☆24☆

7K 364 19
                                    

Genç adam gerginlikle ayağını sallarken bakışlarını sürekli kapıya çeviriyordu. Yıllardır başında olduğu şirket için anlaşmalar imzalamış, bir sürü ihaleye katılmıştı. Ama ilk kez... İlk kez atacağı imzadan dolayı çıldırmak üzereydi.

"Ne zaman gelecekler, avukat?"

"Saat ikide burada olacaklarını söylemişlerdi," diyerek patronunu cevapladığı sırada kapı açıldı ve Canerin dakikalardır beklediği kişi içeri girdi yanında tahmin dahi etmediği adamla.

Ekim güç almak ister gibi Çağatayın gömleğini belli olmayacak şekilde tutmuştu içeri girerken. Onunla birlikte gelmenin Canerle sahte de olsa evliliklerini bitirmesine sebep olan kelimelere anlam kazandıracağını bilse de, umursamıyordu. O olmadan atlatamazdı.

Kısa bir selamlaşmanın ardından Çağatay, Ekim ve kadının avukatı Canerle avukatının karşısındaki yerlerini aldılar. Adam ne kadar baksa da, karısına Ekim inatla bakışlarını masadan ayırmıyordu avukatların konuşmasını dinlerken.  Aslında boşanmaları için engel yoktu. Ekim hiçbir şey istemiyordu Canerden. Evlilikleri bitsin de hem öz ailesinden hem de sahte ailesinden kurtulsun istiyordu. Omuzlarına bırakılmış yükten farksız olmayan soy isimlerinden kurtulmak istiyordu ama... Ama bunlara rağmen kalbi çektiği acı yüzünden sızlıyordu.

"Bize biraz izin verir misiniz?"

Canerin ani isteğiyle kadın irkilerek kaldırdı başını. Onun aksine adamın bakışları bir saniye bile olsun üzerinden ayrılmamıştı. Ekim Çağatayın inkar edeceğini bildiğinden elini tutup sorun olmadığını belirtmek için sıktı. Anlık bakışma ve gülümsemenin ardından Çağatay da avukatlar gibi ayağa kalktı onları yalnız bırakmak için. 

Bir süre konuşmadan birbirlerine baktılar. Kelimelerin şu an onlar için her hangi anlam taşımadığının farkındaydılar. Onları bitiren kelimeler olmasına rağmen toparlanmalarına yardım edecek kadar güçlü değillerdi.

"Ev bulabildin mi kendine?"

"Ne evi?"

"Babanla kalmak istemediğini biliyorum. Bundan sonra nerede yaşayacaksın? Eğer almadıysan avukatlar buradayken evi alman için evrakları değiştirelim."

"Vicdanını evle mi rahatlatmak istiyorsun, Tözün?"

"Her şeye rağmen annemin mutlu olmasını sağladın. Sana olan borcumu ödüyormuşum gibi düşün."

"Gerek yok. Şimdilik Çağatayla kalıyorum. Zaten burada eve de ihtiyacım yok," diye mırıldanması üzerine Caner günlerdir düşündüğü şeyin gerçek olduğunu fark ederek gözlerini sıkıca kapattı. Geç olsa da, Çağatayla Ekimin ilişkini anladığından birlikte kaldıkları detayına takılmamıştı. Sadece burada eve ihtiyacı olmamasının nedenini merak ediyordu.

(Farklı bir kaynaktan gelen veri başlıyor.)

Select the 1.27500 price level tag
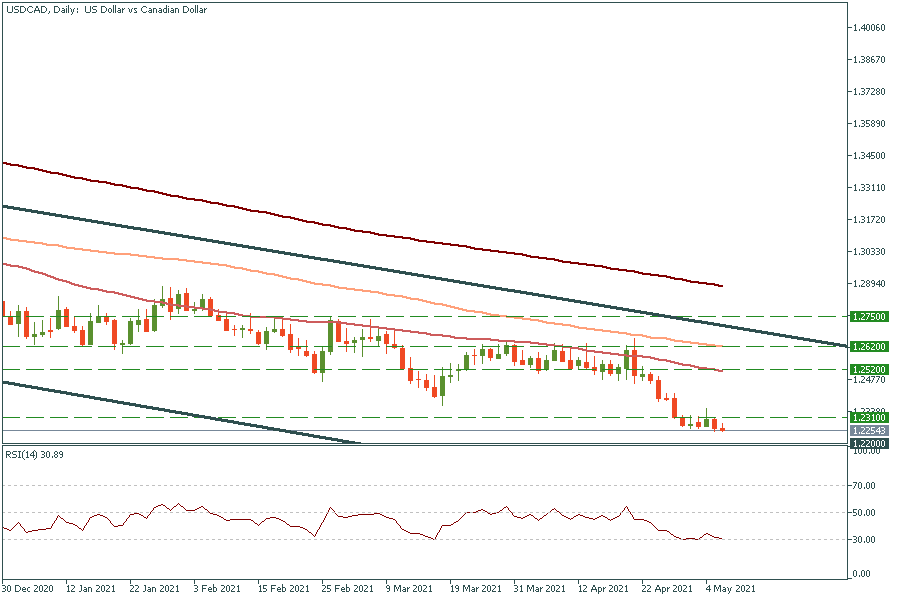 pos(869,316)
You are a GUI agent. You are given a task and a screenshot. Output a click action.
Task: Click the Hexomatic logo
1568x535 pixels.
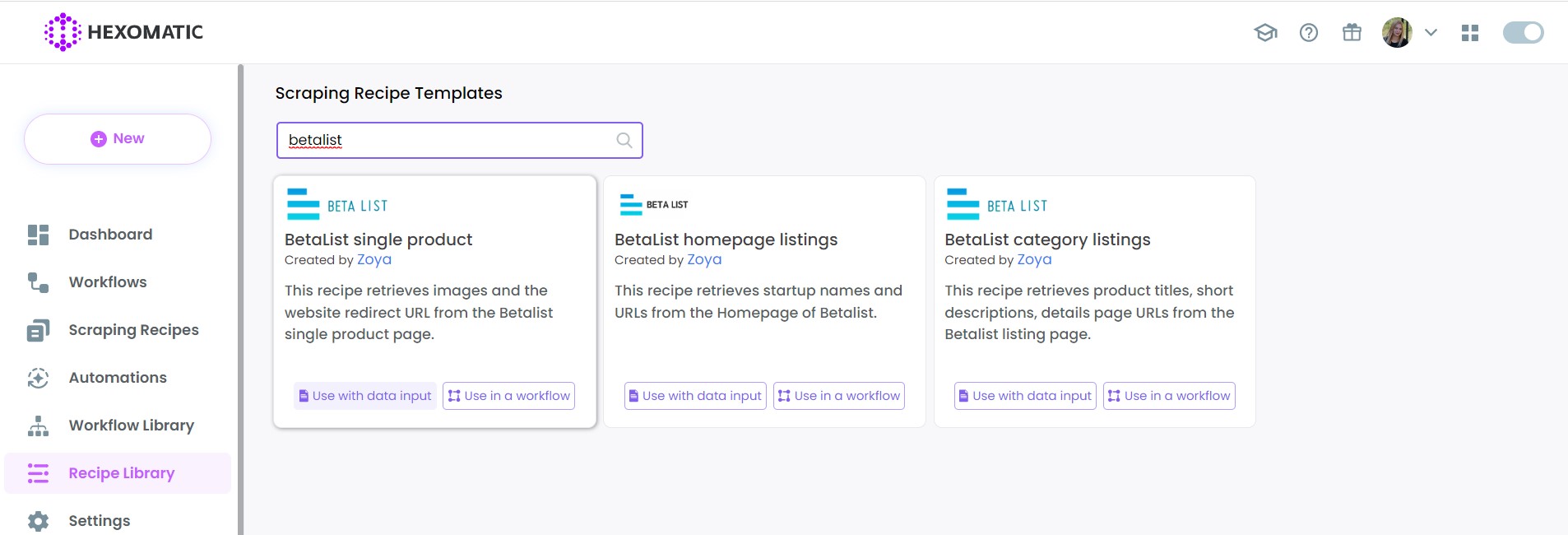(122, 31)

"Seni istemeye geldiğimiz gün dediğini mi yapacaksın?"

Ekim neden bahsettiğini hatırlamadığı için kaşlarını çatarak "Ne demiştim ki?" diye sordu merakla. Ne söylemişti de kendisi değil o hatırlıyordu? O günleri önemsemediği için zihninde tek kelime bile kalmamıştı. Sadece Canerin onu ilk gördüğünde verdiği tepki, yüzünün aldığı şekil vardı anılarında.

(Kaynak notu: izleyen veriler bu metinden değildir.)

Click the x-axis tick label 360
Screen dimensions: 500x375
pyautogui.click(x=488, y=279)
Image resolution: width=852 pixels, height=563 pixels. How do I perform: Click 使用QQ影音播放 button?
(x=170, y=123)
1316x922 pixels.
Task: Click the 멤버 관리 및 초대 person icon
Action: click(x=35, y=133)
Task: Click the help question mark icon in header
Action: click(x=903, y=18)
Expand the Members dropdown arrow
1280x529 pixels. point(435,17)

"Boşanacağımız zaman ne ailenin ne de benim soy ismimle isminin bir daha yan yana gelmeyeceğini, ülkeden ayrılacağını söylemiştin. Hala planların aynı mı?"

"Benim ne planladığım seni zerre kadar ilgilendirmiyor, Tözün. Avukatları çağır ve soy ismini de alıp defol git hayatımdan. Bir daha seni ne görmek ne de duymak istiyorum."

***

Genç kadın her zamanki gibi gözlerini karanlığa kapatmış kelimelere hayat verirken zihni bomboştu. Eskiden olduğu gibi duyguyla söylemiyordu. Sadece işini hemen bitirip evine gitmek istiyordu.